Gays Make History In California

Katy Grimes:

Democratic Gov. Jerry Brown signed a strange new bill into law yesterday requiring public schools in California to teach students about lesbian, gay, bisexual and transgender Americans, beginning January 1, 2011.

California public school textbooks will be required to to be rewritten to include the contributions gay Americans have made in history. However, the state is broke, so writing and printing new textbooks will have to wait until 2015. But that won’t stop many teacher-activists.

“This bill revises existing laws that prohibit discrimination in education and ensures that the important contributions of Americans from all backgrounds and walks of life are included in our history books,” Brown said in a statement yesterday about SB48, introduced by state Sen. Mark Leno, D-San Francisco.

Unless the state has rewritten history since I was last in school, the important contributions of Americans from all backgrounds and walks of life are already included in our history books. We just don’t teach children about the sex lives of our founding fathers, or presidents, or military heroes or famous suffragettes.

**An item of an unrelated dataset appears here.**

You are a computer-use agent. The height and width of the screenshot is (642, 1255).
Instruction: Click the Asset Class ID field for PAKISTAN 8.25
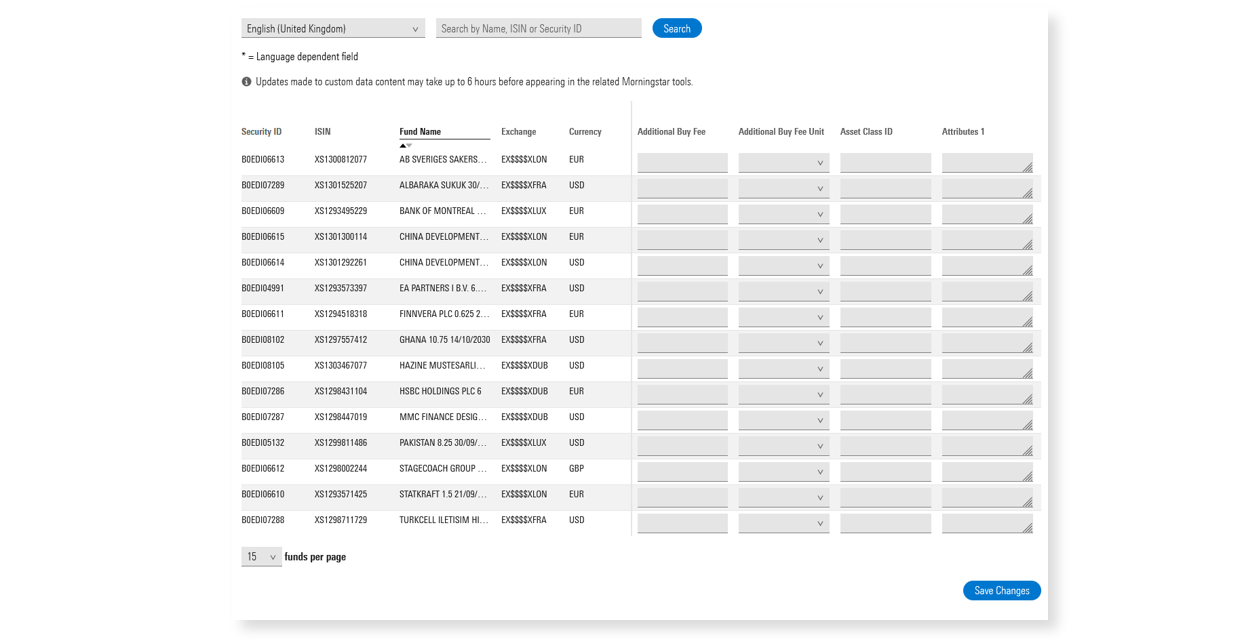pyautogui.click(x=885, y=446)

“History should reflect significant issues and events, and the people responsible for them,” said my dad, a retired history teacher.

But liberals want history taught their way. They want history to reflect them instead of teaching solely about the events and issues, and periods in time.

It is trivial and ridiculous to go back in history and demonize or lionize decisions by people. It would be just as absurd to condemn Christopher Columbus today for owning slaves. In the 15th Century, slave ownership was widely practiced and accepted.

Martin Luther King’s sex life, whether gay or straight, should not ever be more important or even significant. He was a prominent leader of the civil rights movement in America. That is what he accomplished. His personal life and personal choices were his to live with and deal with.

But once again, in a weirdly obsessive quest to be the first state in the nation to do something avant garde, California’s lawmakers and governor opted for publicity instead of substance.

Breaking down the demographics of the figures in history has little relevance to the events.

The discovery of America by Columbus had nothing to do with whether he was a gay or straight man, or had a stable of mistresses on board the Nina, the Pinta or the Santa Maria.

A teaching of social history should recognize the increase of gay rights and changes in society. However, singling out gays’ accomplishments over other important historical figures is what this law will do — and in doing so, trivialize all people who have made history. It also makes a mockery of California’s public education system.